Check current pricing at anthropic.com/pricing. Prices change; the patterns in this guide do not.
Choosing the Right Model
Claude's model family (as of mid-2026) has three tiers. Using the wrong tier is the most common source of avoidable AI cost.
Haiku — High volume, structured tasks
Use Haiku for tasks where the output is short, structured, or classification-based:
- Classifying user intent into a fixed set of categories
- Extracting structured fields from short text (entity extraction)
- Generating short labels, tags, or summaries
- Moderation checks — is this content acceptable?
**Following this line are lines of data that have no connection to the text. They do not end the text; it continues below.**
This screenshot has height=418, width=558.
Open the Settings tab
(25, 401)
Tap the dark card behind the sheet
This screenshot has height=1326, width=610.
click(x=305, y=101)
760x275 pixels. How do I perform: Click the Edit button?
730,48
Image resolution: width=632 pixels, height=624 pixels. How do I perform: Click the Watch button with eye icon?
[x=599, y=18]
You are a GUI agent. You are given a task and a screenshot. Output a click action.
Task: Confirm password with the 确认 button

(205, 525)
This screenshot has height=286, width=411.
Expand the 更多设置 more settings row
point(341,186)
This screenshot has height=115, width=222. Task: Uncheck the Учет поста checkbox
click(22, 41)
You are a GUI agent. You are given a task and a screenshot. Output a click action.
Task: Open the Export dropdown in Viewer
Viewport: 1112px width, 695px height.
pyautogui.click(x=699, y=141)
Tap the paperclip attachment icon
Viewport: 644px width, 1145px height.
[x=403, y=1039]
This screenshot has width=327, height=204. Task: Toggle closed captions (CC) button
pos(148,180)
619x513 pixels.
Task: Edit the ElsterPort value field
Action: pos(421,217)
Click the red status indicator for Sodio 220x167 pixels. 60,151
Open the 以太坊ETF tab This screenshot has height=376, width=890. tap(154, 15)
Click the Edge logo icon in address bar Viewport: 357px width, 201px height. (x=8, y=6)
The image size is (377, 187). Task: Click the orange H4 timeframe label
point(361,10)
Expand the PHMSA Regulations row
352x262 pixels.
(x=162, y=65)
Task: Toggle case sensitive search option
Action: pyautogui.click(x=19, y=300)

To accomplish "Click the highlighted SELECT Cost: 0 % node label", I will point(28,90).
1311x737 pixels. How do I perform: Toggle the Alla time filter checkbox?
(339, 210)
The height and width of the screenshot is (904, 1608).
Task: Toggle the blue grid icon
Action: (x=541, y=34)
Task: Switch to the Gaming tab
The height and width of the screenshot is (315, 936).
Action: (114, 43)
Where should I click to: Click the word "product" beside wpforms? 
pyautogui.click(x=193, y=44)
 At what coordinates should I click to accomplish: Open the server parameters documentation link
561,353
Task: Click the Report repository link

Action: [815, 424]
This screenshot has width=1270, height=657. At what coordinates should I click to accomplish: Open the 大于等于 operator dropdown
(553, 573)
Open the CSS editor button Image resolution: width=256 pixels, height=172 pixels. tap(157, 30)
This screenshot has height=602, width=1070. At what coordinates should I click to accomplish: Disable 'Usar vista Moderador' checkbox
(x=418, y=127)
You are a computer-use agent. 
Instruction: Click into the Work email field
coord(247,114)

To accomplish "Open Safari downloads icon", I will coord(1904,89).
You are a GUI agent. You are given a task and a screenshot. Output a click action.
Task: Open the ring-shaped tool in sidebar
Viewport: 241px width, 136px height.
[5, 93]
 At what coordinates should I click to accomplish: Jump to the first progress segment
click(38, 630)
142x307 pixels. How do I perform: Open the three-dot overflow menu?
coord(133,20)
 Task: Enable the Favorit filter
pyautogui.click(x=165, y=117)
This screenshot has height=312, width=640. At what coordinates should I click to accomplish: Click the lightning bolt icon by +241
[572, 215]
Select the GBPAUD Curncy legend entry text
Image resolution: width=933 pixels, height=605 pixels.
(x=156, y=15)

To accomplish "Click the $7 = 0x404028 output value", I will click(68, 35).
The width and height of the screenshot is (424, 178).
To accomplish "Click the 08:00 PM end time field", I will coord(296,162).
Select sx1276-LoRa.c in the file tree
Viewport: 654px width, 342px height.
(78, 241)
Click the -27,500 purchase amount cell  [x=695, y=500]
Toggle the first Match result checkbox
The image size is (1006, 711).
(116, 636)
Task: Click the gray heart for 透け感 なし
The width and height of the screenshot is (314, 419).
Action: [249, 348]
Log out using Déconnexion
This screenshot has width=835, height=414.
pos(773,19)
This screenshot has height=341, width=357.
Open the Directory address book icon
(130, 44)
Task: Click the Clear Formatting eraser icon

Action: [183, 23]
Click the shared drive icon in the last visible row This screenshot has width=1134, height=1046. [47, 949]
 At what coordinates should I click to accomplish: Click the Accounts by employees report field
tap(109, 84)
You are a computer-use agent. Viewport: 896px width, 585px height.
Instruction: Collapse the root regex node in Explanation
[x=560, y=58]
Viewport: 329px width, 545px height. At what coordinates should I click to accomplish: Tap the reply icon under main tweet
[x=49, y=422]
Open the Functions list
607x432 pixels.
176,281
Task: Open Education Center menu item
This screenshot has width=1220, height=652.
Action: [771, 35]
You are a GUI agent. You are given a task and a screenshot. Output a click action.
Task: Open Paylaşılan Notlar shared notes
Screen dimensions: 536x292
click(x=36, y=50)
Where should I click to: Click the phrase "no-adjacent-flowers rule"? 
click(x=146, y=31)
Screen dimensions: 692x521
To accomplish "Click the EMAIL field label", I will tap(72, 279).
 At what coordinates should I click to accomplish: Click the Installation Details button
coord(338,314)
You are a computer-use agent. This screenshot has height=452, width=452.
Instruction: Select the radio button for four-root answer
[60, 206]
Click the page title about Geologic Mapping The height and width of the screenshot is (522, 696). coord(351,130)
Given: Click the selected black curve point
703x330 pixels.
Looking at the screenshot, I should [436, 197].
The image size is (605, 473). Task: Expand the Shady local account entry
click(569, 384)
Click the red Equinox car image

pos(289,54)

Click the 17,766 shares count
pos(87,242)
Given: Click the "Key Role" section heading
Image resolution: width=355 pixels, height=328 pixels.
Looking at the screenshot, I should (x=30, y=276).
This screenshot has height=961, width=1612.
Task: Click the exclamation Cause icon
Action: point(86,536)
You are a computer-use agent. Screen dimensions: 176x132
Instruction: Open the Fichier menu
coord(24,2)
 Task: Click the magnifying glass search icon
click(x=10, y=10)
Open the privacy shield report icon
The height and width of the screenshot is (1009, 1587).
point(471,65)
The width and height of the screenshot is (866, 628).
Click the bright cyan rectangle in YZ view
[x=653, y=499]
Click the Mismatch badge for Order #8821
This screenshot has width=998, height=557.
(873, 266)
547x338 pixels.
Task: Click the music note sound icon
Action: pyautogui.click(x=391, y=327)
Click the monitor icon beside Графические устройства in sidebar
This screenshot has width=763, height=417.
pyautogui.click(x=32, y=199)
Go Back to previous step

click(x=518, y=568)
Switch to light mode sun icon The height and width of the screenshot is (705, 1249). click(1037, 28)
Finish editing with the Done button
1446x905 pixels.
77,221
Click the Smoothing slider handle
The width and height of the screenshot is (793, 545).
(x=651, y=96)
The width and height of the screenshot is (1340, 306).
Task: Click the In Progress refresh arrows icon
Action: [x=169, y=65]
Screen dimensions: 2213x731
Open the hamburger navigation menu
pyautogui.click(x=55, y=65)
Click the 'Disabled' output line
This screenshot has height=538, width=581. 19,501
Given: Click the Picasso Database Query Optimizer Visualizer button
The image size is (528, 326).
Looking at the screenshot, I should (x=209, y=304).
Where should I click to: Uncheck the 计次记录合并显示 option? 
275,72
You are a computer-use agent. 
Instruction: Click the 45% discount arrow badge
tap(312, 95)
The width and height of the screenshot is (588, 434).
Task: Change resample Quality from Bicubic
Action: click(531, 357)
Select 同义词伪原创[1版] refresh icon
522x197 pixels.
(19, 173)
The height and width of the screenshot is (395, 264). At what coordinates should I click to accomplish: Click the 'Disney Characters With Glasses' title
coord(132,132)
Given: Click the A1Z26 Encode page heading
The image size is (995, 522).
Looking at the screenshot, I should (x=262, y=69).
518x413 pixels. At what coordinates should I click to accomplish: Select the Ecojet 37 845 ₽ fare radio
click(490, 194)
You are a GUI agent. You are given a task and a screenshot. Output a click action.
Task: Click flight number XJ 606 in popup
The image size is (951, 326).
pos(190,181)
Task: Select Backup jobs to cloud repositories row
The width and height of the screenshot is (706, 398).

- Autocomplete suggestions where speed matters more than depth
Sonnet — The production default
Sonnet is the right choice for most production AI features. Use it for:
- Drafting and editing prose, emails, or documentation
- Code generation where quality matters
- Multi-step reasoning over moderate-length inputs
- Question answering with context retrieval (RAG)
- Most user-facing features where quality directly affects product experience
Opus — Complex reasoning, research tasks
Opus costs significantly more than Sonnet. Justify it only when:
- The task requires deep multi-step reasoning over long, complex inputs
- Output quality directly translates to high-value outcomes (e.g., contract analysis, security audits)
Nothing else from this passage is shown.